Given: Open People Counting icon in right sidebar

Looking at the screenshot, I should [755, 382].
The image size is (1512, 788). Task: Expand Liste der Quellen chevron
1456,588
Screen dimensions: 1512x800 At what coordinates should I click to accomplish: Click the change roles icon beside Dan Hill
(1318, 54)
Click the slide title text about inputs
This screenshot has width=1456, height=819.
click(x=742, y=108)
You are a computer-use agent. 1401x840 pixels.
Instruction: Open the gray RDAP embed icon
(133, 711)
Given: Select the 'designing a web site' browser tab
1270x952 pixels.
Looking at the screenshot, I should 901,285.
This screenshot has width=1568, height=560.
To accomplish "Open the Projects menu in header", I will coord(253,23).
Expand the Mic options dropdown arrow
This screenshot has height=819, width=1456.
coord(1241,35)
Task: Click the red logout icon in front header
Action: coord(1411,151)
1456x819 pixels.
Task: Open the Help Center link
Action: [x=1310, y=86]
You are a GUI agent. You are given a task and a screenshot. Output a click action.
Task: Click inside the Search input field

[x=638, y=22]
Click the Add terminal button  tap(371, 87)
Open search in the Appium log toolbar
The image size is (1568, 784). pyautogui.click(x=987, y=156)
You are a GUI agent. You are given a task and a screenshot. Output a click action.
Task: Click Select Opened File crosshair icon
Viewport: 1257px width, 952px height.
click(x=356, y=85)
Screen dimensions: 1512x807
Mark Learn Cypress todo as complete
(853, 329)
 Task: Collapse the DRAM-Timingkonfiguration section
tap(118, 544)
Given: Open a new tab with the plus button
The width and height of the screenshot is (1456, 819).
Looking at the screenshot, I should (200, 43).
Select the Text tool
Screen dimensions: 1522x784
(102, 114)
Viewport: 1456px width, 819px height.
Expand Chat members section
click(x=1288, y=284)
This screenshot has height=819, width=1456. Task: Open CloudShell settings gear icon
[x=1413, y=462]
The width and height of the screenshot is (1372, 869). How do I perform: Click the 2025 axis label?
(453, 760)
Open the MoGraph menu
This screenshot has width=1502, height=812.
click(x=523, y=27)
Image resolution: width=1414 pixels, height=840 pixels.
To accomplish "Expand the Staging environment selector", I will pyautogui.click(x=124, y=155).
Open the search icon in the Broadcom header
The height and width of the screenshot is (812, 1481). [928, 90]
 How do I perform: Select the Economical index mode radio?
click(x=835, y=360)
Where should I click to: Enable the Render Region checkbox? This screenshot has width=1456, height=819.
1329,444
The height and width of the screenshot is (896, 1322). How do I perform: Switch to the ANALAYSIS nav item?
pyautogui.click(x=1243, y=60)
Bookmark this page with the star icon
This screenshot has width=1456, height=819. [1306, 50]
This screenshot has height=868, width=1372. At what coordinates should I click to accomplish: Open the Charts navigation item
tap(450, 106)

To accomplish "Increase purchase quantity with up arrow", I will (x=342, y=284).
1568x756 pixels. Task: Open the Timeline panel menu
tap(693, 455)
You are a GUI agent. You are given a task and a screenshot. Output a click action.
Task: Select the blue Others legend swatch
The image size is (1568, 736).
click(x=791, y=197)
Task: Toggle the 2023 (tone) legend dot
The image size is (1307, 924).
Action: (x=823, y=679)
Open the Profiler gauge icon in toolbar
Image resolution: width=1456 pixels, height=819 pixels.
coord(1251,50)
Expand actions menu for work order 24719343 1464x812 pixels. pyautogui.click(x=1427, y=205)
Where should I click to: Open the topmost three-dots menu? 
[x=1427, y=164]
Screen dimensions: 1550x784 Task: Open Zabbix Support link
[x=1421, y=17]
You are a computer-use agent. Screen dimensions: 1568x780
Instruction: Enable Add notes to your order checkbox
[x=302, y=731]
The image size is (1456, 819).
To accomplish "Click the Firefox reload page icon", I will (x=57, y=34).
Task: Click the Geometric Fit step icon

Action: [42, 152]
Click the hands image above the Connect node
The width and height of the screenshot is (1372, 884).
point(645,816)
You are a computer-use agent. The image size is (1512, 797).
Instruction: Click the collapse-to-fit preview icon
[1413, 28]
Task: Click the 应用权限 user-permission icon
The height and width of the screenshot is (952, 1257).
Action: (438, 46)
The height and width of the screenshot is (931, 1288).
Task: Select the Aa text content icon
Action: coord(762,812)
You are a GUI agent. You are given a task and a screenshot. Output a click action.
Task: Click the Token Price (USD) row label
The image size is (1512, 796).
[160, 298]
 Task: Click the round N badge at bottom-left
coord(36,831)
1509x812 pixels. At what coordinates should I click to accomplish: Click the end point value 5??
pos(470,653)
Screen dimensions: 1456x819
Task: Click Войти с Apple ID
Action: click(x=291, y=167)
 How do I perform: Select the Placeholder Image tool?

....................

## Task description
A verbatim copy of all the records is to be produced.

## Answer to the exercise
Given: Open People Counting icon in right sidebar

Looking at the screenshot, I should [755, 382].
The image size is (1512, 788). Task: Expand Liste der Quellen chevron
1456,588
Screen dimensions: 1512x800 At what coordinates should I click to accomplish: Click the change roles icon beside Dan Hill
(1318, 54)
Click the slide title text about inputs
This screenshot has width=1456, height=819.
click(x=742, y=108)
You are a computer-use agent. 1401x840 pixels.
Instruction: Open the gray RDAP embed icon
(133, 711)
Given: Select the 'designing a web site' browser tab
1270x952 pixels.
Looking at the screenshot, I should 901,285.
This screenshot has width=1568, height=560.
To accomplish "Open the Projects menu in header", I will coord(253,23).
Expand the Mic options dropdown arrow
This screenshot has height=819, width=1456.
coord(1241,35)
Task: Click the red logout icon in front header
Action: coord(1411,151)
1456x819 pixels.
Task: Open the Help Center link
Action: [x=1310, y=86]
You are a GUI agent. You are given a task and a screenshot. Output a click action.
Task: Click inside the Search input field

[x=638, y=22]
Click the Add terminal button  tap(371, 87)
Open search in the Appium log toolbar
The image size is (1568, 784). pyautogui.click(x=987, y=156)
You are a GUI agent. You are given a task and a screenshot. Output a click action.
Task: Click Select Opened File crosshair icon
Viewport: 1257px width, 952px height.
click(x=356, y=85)
Screen dimensions: 1512x807
Mark Learn Cypress todo as complete
(853, 329)
 Task: Collapse the DRAM-Timingkonfiguration section
tap(118, 544)
Given: Open a new tab with the plus button
The width and height of the screenshot is (1456, 819).
Looking at the screenshot, I should (200, 43).
Select the Text tool
Screen dimensions: 1522x784
(102, 114)
Viewport: 1456px width, 819px height.
Expand Chat members section
click(x=1288, y=284)
This screenshot has height=819, width=1456. Task: Open CloudShell settings gear icon
[x=1413, y=462]
The width and height of the screenshot is (1372, 869). How do I perform: Click the 2025 axis label?
(453, 760)
Open the MoGraph menu
This screenshot has width=1502, height=812.
click(x=523, y=27)
Image resolution: width=1414 pixels, height=840 pixels.
To accomplish "Expand the Staging environment selector", I will pyautogui.click(x=124, y=155).
Open the search icon in the Broadcom header
The height and width of the screenshot is (812, 1481). [928, 90]
 How do I perform: Select the Economical index mode radio?
click(x=835, y=360)
Where should I click to: Enable the Render Region checkbox? This screenshot has width=1456, height=819.
1329,444
The height and width of the screenshot is (896, 1322). How do I perform: Switch to the ANALAYSIS nav item?
pyautogui.click(x=1243, y=60)
Bookmark this page with the star icon
This screenshot has width=1456, height=819. [1306, 50]
This screenshot has height=868, width=1372. At what coordinates should I click to accomplish: Open the Charts navigation item
tap(450, 106)

To accomplish "Increase purchase quantity with up arrow", I will (x=342, y=284).
1568x756 pixels. Task: Open the Timeline panel menu
tap(693, 455)
You are a GUI agent. You are given a task and a screenshot. Output a click action.
Task: Select the blue Others legend swatch
The image size is (1568, 736).
click(x=791, y=197)
Task: Toggle the 2023 (tone) legend dot
The image size is (1307, 924).
Action: (x=823, y=679)
Open the Profiler gauge icon in toolbar
Image resolution: width=1456 pixels, height=819 pixels.
coord(1251,50)
Expand actions menu for work order 24719343 1464x812 pixels. pyautogui.click(x=1427, y=205)
Where should I click to: Open the topmost three-dots menu? 
[x=1427, y=164]
Screen dimensions: 1550x784 Task: Open Zabbix Support link
[x=1421, y=17]
You are a computer-use agent. Screen dimensions: 1568x780
Instruction: Enable Add notes to your order checkbox
[x=302, y=731]
The image size is (1456, 819).
To accomplish "Click the Firefox reload page icon", I will (x=57, y=34).
Task: Click the Geometric Fit step icon

Action: [42, 152]
Click the hands image above the Connect node
The width and height of the screenshot is (1372, 884).
point(645,816)
You are a computer-use agent. The image size is (1512, 797).
Instruction: Click the collapse-to-fit preview icon
[1413, 28]
Task: Click the 应用权限 user-permission icon
The height and width of the screenshot is (952, 1257).
Action: (438, 46)
The height and width of the screenshot is (931, 1288).
Task: Select the Aa text content icon
Action: coord(762,812)
You are a GUI agent. You are given a task and a screenshot. Output a click action.
Task: Click the Token Price (USD) row label
The image size is (1512, 796).
[160, 298]
 Task: Click the round N badge at bottom-left
coord(36,831)
1509x812 pixels. At what coordinates should I click to accomplish: Click the end point value 5??
pos(470,653)
Screen dimensions: 1456x819
Task: Click Войти с Apple ID
Action: click(x=291, y=167)
 How do I perform: Select the Placeholder Image tool?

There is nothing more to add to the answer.